Location: Houston, Texas2012 Annual Report
1a. Objectives (from AD-416):
Objective 1: No longer applies Objective 2: Develop and pilot test interventions to increase and sustain physical activity at a level consistent with the Dietary Guidelines for Americans (DG) in urban African- and Mexican-American children. Sub-objective 2A: Determine if adherence to the physical activity component of the DG is associated with a lower incidence of overweight/obesity in urban African- and Mexican-American children. Sub-objective 2B: Develop and pilot test an intervention with urban African- and Mexican-American children to increase physical activity consistent with the DG recommendation. Specifically, physical activity will be operationally defined as moderate to vigorous physical activity. Sub-objective 2C: Develop and pilot test a maintenance program with urban African- and Mexican-American children to sustain physical activity consistent with the DG recommendation. Specifically, physical activity will be operationally defined as moderate to vigorous physical activity.
1b. Approach (from AD-416):
A sample of 200 African- or Mexican-American middle school children (i.e., 6th – 8th grade; aged 10-15 years will be recruited from a Houston charter school to provide data on their participation in moderate to vigorous physical activity (MVPA). Measured body composition (i.e., height, weight, BMI, percent body fat) will be collected. This study will examine children's free-living participation in physical activity (PA) to determine if these behaviors are consistent with the Dietary Guidelines for Americans (DG) (i.e., 60 minutes of MVPA most days of the week). A questionnaire will be administered identifying PA barriers and facilitators to help determine activities most likely to encourage continued participation in PA. Subjects will be assessed to determine their level of adherence to PA that is consistent with the DG.
3. Progress Report:
For objective 2. Level of physical activity was assessed using accelerometry for 200 participants. On average students engaged in moderate to vigorous physical activity for 44 minutes per day on weekdays (Monday through Friday) and 55 minutes on weekends (Saturday and Sunday). However, only 3% of children met the dietary guidelines recommendations for 60 minutes of physical activity during the weekdays and 5% of children met the dietary guidelines recommendations during the weekends. While few children are meeting the full recommendation of 60 minutes of physical activity per day, the average number of minutes of physical activity suggests that children are approximating the goal, particularly on weekends. It appears that increased efforts are needed to increase physical activity during the weekdays when children are in school. Assessment of body composition data revealed that while level of moderate to vigorous physical activity was not related to standardized body mass index, participation in hard to very hard physical activity decreased as standardized body mass index and percent body fat increased. A sample of 100 students have been recruited to participate in a physical activity intervention designed to increase moderate to vigorous physical activity in children in order to meet the daily physical activity recommendations. A questionnaire assessing barriers and facilitators to physical activity was administered. The most common barrier to physical activity reported was homework, followed by having a preference for watching television. As a result, the intervention was modified to increase physical activity during the school day and gradually decrease time spent watching television, playing videogames, and working on the computer. Students who received the intervention increased their participation in moderate to vigorous physical activity. These same 100 students were recruited to participate in a follow-up program designed to maintain increased levels of physical activity long term. We are in the process of collecting data regarding the maintenance of these increased levels of physical activity over time.

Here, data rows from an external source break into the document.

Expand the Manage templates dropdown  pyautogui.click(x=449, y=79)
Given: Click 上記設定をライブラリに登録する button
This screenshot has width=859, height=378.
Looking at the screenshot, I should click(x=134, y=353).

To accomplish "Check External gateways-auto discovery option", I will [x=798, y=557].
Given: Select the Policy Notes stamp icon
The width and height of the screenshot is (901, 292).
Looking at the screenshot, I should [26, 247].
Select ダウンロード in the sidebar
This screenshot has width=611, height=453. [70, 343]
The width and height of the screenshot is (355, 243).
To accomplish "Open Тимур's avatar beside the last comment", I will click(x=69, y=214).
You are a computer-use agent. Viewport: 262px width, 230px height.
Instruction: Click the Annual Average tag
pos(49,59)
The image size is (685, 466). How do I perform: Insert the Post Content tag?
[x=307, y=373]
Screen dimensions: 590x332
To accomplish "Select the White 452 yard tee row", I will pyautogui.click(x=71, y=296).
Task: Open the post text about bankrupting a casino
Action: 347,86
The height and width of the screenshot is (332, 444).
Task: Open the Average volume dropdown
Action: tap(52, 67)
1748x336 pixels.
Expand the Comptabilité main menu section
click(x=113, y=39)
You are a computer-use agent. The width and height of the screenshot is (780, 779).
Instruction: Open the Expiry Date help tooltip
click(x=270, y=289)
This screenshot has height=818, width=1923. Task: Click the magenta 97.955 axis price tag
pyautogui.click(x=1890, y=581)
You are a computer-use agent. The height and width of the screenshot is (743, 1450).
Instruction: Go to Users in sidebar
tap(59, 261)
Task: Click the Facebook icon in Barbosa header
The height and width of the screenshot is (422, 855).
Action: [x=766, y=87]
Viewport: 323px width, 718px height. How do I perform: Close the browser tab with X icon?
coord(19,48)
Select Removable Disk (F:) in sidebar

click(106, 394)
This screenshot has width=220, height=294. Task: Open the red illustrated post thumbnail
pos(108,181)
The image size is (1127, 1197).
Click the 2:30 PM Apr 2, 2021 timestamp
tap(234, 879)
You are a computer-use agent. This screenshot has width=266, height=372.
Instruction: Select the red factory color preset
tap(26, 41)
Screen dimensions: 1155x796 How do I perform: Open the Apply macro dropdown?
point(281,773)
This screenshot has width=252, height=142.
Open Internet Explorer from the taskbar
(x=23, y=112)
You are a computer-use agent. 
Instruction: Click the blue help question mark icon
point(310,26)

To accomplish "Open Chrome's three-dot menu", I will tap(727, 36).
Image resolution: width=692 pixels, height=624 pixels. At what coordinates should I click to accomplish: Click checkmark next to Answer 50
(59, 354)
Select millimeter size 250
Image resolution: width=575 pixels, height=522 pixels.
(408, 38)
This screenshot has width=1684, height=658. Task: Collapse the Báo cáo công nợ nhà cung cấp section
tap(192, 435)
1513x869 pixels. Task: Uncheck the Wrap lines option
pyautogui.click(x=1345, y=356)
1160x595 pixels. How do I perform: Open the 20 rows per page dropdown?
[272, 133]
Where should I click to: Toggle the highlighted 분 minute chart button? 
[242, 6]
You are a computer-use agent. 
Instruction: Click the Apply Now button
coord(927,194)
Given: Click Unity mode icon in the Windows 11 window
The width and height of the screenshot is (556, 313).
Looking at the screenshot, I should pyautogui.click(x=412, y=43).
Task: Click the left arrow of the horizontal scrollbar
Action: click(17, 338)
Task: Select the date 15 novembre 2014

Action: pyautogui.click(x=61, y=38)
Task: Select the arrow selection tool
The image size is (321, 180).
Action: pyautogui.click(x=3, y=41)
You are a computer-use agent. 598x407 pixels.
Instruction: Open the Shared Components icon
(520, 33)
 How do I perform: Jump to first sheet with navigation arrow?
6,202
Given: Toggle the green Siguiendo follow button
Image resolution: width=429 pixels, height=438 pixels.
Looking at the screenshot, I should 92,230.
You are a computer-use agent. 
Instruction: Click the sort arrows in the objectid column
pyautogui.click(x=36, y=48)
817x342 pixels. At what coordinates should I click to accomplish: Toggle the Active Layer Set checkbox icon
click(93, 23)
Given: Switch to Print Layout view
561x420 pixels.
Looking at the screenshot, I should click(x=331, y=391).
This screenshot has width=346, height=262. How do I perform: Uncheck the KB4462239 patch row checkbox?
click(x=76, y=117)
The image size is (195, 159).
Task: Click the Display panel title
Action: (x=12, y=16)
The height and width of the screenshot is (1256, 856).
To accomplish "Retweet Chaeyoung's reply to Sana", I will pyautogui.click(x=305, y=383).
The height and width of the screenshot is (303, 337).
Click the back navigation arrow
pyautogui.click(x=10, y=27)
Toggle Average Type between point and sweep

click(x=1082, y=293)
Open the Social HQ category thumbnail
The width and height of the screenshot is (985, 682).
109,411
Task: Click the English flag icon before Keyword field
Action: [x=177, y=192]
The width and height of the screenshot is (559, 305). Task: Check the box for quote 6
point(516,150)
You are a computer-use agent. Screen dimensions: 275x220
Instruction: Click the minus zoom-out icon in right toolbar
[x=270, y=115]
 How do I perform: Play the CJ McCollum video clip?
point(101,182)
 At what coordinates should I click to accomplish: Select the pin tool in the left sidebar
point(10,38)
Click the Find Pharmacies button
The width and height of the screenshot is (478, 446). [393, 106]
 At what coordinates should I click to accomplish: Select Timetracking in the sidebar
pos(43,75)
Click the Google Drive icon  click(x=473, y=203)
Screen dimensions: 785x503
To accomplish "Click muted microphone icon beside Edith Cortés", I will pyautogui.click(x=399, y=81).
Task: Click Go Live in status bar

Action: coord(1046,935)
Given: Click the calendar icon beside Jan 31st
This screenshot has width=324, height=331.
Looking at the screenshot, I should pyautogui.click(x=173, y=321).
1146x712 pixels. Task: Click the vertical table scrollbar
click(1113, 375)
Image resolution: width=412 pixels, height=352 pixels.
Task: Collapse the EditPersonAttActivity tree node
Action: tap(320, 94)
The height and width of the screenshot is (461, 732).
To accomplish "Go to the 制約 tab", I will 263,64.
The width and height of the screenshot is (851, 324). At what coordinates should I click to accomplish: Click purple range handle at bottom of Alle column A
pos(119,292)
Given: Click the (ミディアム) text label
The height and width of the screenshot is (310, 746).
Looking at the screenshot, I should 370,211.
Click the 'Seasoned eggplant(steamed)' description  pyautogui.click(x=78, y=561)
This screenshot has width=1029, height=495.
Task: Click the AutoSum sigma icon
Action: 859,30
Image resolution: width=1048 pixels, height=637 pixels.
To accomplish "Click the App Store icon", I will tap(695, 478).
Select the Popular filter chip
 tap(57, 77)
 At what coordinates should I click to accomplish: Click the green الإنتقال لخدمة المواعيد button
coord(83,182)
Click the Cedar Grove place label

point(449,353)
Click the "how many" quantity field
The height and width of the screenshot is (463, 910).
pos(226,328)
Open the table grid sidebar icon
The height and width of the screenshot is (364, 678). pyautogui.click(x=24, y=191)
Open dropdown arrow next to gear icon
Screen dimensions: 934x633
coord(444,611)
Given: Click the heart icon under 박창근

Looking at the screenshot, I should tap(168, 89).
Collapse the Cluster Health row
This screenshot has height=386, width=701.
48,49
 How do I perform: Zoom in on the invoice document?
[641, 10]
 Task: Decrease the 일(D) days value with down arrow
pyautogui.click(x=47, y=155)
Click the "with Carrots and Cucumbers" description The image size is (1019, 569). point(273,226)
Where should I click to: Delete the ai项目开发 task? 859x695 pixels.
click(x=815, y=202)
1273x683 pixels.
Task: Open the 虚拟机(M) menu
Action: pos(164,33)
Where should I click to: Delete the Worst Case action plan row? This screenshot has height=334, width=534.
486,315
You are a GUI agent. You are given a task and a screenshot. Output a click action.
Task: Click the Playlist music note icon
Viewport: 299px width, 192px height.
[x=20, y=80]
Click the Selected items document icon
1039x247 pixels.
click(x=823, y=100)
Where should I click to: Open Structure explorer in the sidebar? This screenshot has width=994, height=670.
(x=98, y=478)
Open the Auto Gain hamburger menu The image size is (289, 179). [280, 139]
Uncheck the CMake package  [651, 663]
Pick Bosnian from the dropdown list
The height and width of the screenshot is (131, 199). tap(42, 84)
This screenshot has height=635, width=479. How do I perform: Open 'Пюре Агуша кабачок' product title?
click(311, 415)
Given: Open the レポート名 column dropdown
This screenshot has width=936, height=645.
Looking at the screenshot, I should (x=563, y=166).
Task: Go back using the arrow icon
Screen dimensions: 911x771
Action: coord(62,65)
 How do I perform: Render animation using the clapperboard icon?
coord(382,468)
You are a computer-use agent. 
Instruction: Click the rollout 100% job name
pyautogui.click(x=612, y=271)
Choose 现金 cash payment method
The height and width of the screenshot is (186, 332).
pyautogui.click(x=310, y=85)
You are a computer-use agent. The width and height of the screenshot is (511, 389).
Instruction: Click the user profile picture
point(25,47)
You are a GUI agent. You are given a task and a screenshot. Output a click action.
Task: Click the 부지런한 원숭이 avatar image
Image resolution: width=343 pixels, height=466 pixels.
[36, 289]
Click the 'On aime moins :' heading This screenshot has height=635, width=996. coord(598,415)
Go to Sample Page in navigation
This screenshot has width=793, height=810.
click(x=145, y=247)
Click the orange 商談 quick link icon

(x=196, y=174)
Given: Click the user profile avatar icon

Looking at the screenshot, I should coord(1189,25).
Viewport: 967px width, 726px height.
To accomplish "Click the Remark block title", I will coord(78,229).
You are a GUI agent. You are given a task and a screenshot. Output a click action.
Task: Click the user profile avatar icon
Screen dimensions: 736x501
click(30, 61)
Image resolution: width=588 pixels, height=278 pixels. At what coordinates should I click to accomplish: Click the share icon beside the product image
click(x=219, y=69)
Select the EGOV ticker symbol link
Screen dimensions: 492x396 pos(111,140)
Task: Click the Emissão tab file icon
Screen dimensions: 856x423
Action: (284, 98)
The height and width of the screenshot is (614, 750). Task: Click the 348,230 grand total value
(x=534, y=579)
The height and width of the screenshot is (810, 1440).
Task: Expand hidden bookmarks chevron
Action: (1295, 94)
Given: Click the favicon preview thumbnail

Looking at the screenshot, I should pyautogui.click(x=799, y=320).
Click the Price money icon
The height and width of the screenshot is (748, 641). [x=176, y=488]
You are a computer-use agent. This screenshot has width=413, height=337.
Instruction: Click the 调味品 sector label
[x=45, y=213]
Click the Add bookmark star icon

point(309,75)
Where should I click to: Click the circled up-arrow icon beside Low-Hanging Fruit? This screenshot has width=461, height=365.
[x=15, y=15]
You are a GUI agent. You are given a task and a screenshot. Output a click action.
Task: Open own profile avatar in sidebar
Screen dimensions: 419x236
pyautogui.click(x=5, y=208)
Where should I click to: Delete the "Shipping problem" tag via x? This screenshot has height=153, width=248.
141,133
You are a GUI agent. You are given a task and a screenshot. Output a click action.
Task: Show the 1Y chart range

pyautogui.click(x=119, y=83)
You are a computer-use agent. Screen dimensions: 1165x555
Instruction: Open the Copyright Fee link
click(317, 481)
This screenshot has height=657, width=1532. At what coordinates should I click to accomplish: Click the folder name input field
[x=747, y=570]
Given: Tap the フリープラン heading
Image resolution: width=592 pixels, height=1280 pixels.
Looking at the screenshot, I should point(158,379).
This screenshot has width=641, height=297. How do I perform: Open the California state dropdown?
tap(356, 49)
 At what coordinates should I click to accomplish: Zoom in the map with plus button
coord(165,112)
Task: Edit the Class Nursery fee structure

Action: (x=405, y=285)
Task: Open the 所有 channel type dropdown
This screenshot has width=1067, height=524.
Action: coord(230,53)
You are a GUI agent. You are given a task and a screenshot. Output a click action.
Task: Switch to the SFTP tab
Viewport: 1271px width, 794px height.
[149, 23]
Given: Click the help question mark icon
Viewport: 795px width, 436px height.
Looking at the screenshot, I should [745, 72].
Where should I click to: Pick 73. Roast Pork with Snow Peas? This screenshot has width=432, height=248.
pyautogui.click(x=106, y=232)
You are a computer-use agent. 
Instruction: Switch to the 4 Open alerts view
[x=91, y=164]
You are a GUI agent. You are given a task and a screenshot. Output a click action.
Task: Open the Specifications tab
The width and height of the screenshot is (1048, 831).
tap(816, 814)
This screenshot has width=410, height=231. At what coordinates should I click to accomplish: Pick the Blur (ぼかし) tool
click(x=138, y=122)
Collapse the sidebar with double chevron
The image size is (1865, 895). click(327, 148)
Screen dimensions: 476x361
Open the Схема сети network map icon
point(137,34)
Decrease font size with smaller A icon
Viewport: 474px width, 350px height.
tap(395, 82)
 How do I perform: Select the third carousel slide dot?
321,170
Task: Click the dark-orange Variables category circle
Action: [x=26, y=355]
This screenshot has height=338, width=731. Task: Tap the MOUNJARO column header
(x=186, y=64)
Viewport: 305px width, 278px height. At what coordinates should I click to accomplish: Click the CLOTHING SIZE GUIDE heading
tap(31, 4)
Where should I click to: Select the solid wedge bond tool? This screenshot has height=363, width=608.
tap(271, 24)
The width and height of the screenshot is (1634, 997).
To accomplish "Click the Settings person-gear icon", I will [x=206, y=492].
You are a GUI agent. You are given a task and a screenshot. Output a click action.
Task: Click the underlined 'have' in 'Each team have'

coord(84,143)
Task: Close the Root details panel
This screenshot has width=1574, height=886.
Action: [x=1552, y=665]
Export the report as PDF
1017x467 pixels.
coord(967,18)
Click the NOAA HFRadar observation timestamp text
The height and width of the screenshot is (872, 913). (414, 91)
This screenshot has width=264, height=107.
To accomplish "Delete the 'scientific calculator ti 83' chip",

1. Increasing physical activity levels in minority children. Children are engaging in considerably less physical activity now than they were 20 years ago, and this decrease coincides with increased prevalence of obesity in youth. This is particularly important for minority children who are at greater risk for obesity-related health problems. Currently, the dietary guidelines recommend that children engage in 60 minutes of physical activity daily; however, there are multiple barriers that reduce the likelihood of children being active, such as the home environment, busy daily schedules, and preferences for sedentary behaviors. Children's Nutrition Research Center researchers in Houston, Texas, have developed an intervention program designed to increase physical activity in children in order to meet the dietary guidelines and have demonstrated that the program improved physical activity levels in minority children. This accomplishment has important implications for future policy development and may help address the obesity epidemic in minority children.